Mais perguntas óbvias ocorreram a cabeças sensatas. É correto receber honorários sabidamente originários de atividades criminosas? Quem trabalha regularmente para uma quadrilha não deve ser considerado, no mínimo, cúmplice dos meliantes? Além de estimular interrogações do gênero, Cecília atestou, com seu desempenho, o desembaraço dos bacharéis incorporados à tropa recrutada pelos comandantes do crime organizado. E Rubens Approbato Machado afinal se dispôs a tratar do assunto com menos ligeireza.
Na segunda-feira passada, a Folha de S. Paulo publicou um artigo do presidente da OAB. O texto dificilmente passaria pelo crivo de um Provão. A errática procissão de parágrafos começa com obviedades tão antigas quanto a primeira toga (''todo acusado tem direito à defesa'').
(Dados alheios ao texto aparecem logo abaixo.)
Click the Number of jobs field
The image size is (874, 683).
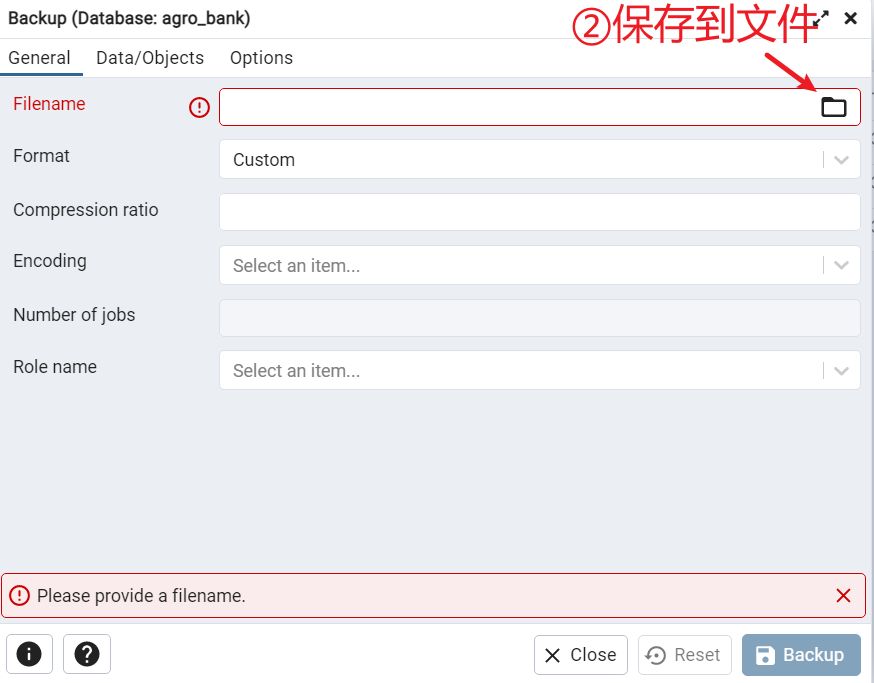click(540, 318)
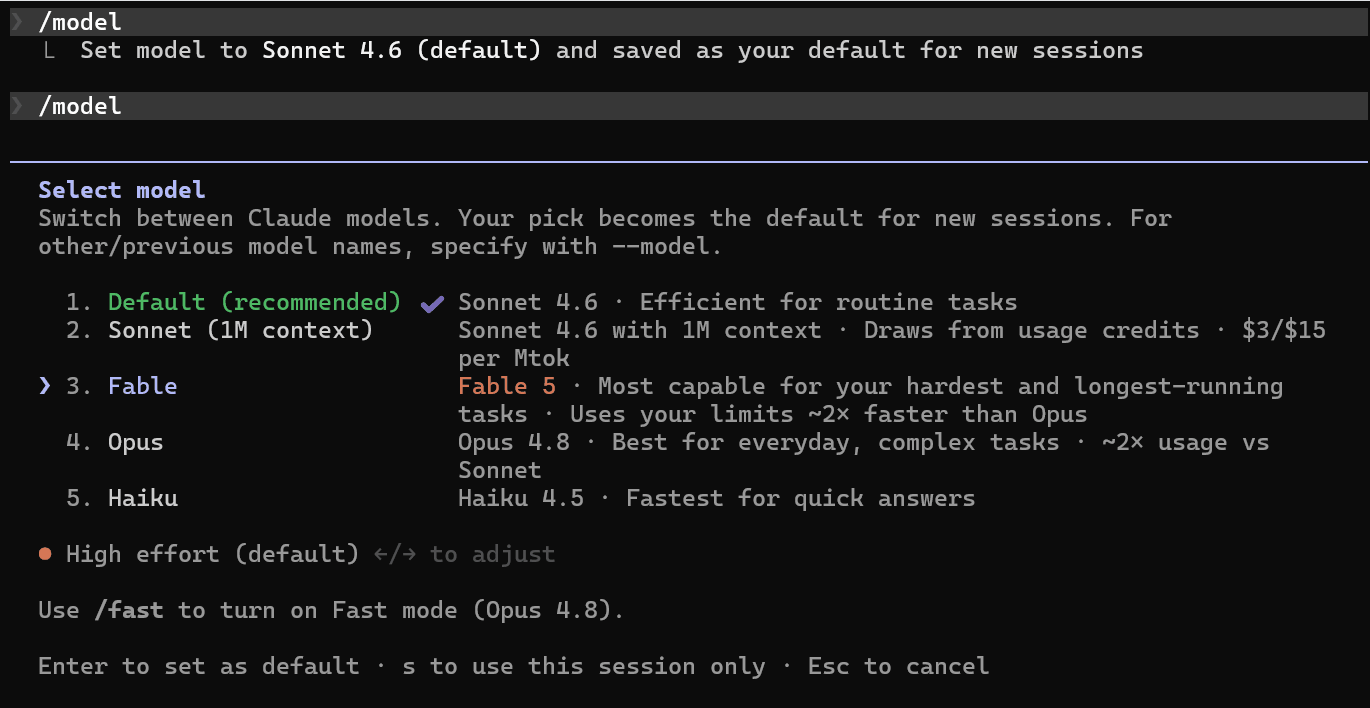Choose the Fable model option
The image size is (1370, 708).
click(x=143, y=386)
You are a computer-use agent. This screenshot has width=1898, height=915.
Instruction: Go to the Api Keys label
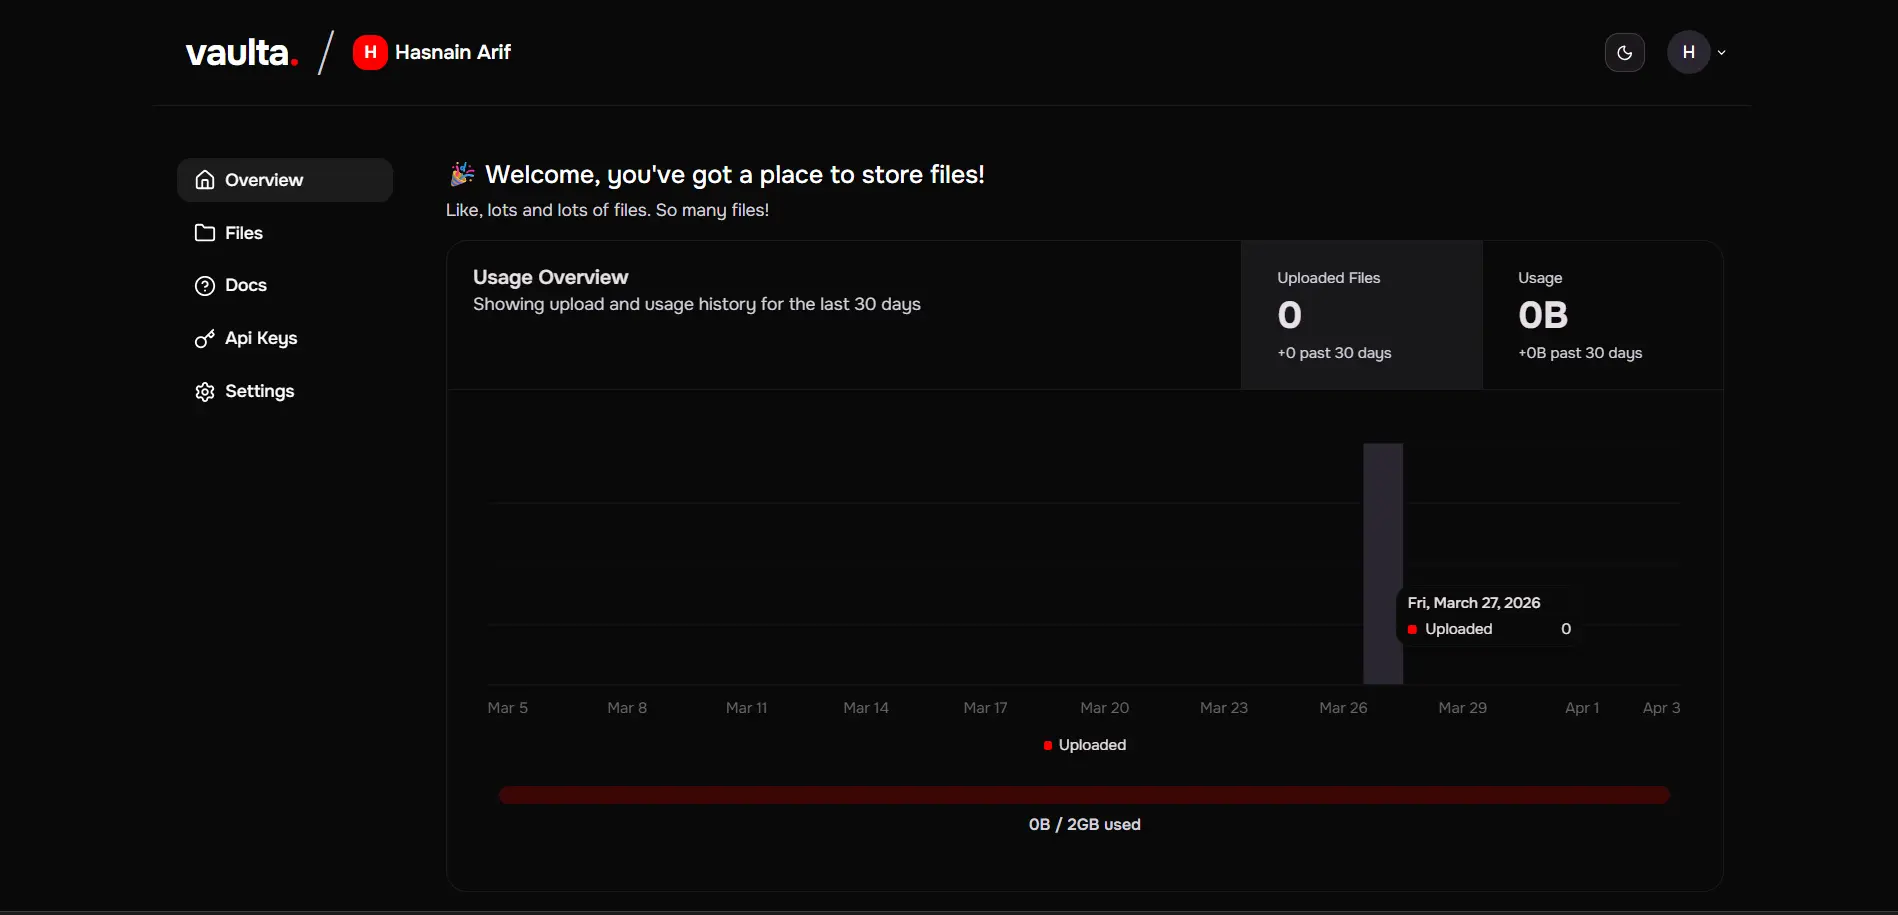click(261, 339)
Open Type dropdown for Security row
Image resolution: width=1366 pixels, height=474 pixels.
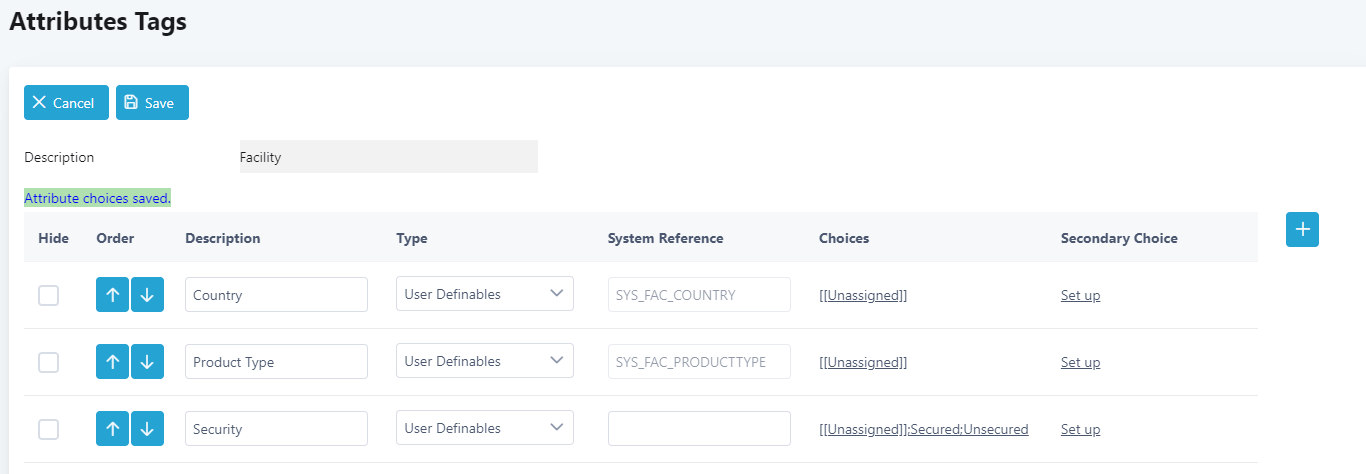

Lembra que médicos não perguntam pela origem do cheque. (Nem dão entrevistas dizendo que são empregados de latrocidas). E tergiversa a cada cinco linhas. ''Quem defende o conceito de que bandido bom é bandido morto está tendo o mesmo comportamento do assassino'', diz Machado. Os partidários da luta contra o crime organizado não defendem a adoção da pena de morte. Só querem que sejam punidos, em cadeias de verdade, os bandidos que instituíram e vêm aplicando, eles sim, a pena capital. Há semanas, condenaram à morte dois juízes de direito e cuidaram de executá-los.
Aos matadores desses homens da lei não faltarão advogados, dispostos a trabalhar em tempo integral e com muita dedicação. As quadrilhas pagam bem.